▶ _Your assignment_
Sort through the material below and copy each line with "from".

(Data for this exercise Opens)

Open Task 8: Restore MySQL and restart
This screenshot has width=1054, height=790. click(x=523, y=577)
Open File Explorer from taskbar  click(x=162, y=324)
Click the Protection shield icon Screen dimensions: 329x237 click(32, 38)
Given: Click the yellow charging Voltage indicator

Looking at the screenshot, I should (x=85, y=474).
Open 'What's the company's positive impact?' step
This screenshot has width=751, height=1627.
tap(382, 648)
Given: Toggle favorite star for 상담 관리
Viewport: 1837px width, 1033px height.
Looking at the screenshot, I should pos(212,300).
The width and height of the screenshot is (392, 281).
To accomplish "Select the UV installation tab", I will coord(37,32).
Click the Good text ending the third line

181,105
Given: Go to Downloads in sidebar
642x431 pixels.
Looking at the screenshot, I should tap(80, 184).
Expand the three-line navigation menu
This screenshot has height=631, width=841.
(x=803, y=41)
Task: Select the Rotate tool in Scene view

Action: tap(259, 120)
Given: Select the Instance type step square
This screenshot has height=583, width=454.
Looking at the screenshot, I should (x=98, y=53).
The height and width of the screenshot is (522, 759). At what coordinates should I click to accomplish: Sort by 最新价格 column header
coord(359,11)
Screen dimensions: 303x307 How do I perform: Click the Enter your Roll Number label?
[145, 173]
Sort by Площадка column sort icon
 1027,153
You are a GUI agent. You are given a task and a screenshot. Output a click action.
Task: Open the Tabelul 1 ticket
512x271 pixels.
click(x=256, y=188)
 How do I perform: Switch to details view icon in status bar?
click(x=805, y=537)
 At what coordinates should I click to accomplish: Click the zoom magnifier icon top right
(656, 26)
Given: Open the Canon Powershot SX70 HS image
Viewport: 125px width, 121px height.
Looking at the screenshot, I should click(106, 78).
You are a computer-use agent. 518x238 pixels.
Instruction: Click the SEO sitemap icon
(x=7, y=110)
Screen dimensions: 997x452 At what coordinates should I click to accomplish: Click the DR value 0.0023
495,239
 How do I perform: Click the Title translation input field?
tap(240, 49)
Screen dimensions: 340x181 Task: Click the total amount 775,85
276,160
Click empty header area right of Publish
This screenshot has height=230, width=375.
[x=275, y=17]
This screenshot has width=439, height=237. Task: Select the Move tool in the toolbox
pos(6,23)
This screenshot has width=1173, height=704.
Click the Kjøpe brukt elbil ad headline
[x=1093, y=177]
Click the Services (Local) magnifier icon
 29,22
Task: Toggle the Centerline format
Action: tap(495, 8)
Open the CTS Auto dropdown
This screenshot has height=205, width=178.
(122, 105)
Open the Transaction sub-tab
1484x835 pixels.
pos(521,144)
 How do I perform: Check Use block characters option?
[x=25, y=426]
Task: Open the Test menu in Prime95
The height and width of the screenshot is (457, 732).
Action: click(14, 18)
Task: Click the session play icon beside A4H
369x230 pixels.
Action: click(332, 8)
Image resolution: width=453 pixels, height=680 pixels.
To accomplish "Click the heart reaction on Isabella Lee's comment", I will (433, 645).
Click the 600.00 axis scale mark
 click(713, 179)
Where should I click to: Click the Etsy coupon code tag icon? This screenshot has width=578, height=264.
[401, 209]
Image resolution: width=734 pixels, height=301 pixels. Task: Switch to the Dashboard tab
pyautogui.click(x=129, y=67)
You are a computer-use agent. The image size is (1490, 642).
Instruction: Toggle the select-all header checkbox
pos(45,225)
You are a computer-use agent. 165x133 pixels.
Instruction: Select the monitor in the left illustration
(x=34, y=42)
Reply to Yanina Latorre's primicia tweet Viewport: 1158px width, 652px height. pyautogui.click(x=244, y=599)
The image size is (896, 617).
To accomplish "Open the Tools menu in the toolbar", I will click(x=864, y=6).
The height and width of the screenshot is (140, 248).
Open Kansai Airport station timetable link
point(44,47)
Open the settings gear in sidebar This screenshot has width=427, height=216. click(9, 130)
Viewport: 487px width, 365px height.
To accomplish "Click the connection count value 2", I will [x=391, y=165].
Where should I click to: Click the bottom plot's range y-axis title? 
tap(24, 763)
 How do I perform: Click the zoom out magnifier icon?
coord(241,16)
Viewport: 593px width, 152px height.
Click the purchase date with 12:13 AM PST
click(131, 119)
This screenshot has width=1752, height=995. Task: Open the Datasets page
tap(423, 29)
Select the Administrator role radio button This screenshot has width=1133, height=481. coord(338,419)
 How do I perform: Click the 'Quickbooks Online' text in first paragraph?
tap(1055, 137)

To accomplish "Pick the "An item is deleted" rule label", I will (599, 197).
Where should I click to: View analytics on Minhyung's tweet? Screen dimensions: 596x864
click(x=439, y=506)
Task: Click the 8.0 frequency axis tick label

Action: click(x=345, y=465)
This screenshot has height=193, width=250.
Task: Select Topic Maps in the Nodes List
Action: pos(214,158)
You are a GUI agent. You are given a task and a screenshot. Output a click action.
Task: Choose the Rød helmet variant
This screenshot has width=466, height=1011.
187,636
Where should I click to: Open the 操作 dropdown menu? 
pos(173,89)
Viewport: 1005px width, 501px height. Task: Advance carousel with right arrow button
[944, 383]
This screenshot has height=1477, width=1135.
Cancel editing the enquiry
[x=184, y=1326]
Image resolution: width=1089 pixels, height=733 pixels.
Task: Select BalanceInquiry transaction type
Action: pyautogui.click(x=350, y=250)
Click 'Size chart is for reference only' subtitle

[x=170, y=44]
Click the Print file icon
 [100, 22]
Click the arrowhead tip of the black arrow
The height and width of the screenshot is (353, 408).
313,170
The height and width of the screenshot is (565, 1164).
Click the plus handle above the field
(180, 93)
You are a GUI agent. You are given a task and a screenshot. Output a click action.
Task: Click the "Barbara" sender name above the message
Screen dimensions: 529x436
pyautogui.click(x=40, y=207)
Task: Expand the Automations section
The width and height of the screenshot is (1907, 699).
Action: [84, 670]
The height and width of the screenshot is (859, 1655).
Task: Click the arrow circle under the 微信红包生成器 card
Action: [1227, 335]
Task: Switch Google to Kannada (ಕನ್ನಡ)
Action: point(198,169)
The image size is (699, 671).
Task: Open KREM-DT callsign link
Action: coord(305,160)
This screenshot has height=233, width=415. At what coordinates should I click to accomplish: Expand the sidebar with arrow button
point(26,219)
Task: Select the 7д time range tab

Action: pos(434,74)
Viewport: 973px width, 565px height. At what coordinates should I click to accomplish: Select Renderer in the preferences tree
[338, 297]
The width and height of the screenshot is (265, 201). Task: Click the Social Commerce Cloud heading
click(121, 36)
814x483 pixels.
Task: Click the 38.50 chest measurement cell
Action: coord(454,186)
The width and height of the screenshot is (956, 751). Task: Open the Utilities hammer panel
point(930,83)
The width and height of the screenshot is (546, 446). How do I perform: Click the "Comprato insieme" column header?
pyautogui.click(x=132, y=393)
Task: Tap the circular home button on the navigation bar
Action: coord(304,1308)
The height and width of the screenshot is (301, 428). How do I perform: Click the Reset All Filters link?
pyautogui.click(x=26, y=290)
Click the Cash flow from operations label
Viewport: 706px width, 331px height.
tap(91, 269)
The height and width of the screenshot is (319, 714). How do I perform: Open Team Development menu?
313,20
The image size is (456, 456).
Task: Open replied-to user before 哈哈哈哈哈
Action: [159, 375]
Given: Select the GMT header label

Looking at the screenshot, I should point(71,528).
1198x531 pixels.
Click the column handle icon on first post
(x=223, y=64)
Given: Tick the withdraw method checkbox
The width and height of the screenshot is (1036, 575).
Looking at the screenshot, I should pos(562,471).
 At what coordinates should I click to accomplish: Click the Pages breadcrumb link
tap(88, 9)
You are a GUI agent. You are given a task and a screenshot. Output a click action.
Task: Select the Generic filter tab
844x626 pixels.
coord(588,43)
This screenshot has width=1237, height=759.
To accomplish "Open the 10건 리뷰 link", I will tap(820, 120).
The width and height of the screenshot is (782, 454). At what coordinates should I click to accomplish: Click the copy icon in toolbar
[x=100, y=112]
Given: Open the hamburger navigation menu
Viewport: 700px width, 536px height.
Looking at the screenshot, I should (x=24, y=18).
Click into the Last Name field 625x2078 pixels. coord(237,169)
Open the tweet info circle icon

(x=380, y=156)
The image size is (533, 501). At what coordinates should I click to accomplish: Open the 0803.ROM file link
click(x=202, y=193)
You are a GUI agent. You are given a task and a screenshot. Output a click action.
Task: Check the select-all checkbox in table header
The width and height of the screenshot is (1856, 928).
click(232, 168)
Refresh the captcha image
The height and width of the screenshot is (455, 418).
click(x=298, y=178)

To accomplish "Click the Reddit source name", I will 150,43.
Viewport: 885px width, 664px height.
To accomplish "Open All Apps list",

(Data for this exercise Closes)

▶ _Result below_
Open File Explorer from taskbar  click(x=162, y=324)
Click the Cash flow from operations label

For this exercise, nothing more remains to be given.